1 The majority appears to believe that this fact—the match of the child produced to the child sought—was a "foregone conclusion" because "presumably his social worker could testify as to his identity." Maj. at 43 n.27. This indicates either that the majority's definition of "foregone conclusion" includes things that only become apparent after the production itself—in which case the majority has no reason to disagree with this opinion—or that the majority believes that there is some way in which one can "readily establish" the identity of a person or thing that cannot yet be inspected.

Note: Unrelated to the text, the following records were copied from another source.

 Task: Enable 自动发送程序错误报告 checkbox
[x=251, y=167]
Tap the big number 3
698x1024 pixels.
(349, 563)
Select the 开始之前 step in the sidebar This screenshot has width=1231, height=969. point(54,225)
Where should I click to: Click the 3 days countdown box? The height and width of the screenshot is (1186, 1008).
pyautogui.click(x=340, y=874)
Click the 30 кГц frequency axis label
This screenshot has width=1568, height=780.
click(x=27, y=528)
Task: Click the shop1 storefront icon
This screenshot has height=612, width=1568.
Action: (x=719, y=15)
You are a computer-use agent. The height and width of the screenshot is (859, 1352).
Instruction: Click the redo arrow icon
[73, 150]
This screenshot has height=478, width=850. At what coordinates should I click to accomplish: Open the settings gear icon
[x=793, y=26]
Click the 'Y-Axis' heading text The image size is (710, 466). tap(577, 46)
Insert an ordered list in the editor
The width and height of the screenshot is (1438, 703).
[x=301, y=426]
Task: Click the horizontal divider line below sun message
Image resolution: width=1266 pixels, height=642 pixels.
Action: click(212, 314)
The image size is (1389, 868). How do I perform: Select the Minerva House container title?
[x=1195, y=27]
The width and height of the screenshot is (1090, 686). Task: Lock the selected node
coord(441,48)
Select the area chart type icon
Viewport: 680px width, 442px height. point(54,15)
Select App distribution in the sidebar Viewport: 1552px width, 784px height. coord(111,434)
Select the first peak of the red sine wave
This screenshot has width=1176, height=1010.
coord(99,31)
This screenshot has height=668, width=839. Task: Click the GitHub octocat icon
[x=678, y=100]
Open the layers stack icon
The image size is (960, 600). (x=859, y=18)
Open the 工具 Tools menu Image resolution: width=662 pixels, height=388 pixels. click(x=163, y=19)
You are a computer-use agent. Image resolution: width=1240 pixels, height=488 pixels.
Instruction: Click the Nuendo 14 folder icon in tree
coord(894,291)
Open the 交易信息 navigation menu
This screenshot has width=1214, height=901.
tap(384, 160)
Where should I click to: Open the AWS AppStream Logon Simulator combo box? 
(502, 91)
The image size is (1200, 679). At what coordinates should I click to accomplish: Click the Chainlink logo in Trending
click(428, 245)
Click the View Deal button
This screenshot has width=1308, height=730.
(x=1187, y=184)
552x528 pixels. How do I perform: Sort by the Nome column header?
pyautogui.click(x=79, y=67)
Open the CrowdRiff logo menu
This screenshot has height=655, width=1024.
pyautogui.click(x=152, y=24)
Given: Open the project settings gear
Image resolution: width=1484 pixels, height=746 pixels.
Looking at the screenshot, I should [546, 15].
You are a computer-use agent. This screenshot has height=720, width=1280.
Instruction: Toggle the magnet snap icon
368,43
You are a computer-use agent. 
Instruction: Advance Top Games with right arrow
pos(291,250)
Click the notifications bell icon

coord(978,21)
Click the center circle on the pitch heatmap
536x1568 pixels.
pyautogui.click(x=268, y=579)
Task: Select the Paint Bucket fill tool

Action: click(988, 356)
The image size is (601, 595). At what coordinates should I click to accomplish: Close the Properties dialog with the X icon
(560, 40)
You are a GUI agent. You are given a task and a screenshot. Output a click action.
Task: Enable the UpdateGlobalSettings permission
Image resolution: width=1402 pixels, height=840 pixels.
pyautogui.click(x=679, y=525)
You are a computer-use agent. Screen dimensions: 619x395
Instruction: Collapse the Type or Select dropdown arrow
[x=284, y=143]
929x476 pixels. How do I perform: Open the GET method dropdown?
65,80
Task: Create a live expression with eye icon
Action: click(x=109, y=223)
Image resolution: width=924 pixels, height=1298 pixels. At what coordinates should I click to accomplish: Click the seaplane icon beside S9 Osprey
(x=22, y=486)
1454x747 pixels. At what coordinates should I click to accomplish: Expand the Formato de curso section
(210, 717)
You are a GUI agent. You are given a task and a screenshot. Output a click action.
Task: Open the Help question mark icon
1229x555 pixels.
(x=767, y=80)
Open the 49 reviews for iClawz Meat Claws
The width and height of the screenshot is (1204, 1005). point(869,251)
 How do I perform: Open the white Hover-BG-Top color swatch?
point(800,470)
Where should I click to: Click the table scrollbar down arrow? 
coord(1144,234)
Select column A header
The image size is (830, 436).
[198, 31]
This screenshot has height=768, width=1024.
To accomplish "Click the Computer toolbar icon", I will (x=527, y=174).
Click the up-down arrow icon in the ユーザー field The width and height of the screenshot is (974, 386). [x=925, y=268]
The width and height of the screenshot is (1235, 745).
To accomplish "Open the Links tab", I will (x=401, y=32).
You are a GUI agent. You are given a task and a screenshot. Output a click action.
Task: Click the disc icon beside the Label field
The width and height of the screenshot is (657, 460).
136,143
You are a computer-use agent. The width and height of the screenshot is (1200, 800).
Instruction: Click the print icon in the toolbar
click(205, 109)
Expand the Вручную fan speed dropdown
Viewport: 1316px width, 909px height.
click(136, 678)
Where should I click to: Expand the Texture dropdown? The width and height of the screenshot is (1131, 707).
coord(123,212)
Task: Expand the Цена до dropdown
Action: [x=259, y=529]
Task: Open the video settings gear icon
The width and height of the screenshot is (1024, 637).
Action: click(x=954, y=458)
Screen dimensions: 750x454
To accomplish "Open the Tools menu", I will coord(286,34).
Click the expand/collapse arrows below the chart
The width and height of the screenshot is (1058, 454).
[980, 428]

2 The majority's second hypothetical, see Maj. at 62-63, is too imprecise to bear much analysis, but if it posits that the government in fact relies upon the communication implicit in the defendant's delivery of the murder weapon to link it to him, then that weapon must of course be excluded. Moreover, the hypothetical subpoena might well be invalid for being "unreasonable or oppressive," Fed. R. Crim. P. 17(c)—a defect unrelated to self-incrimination.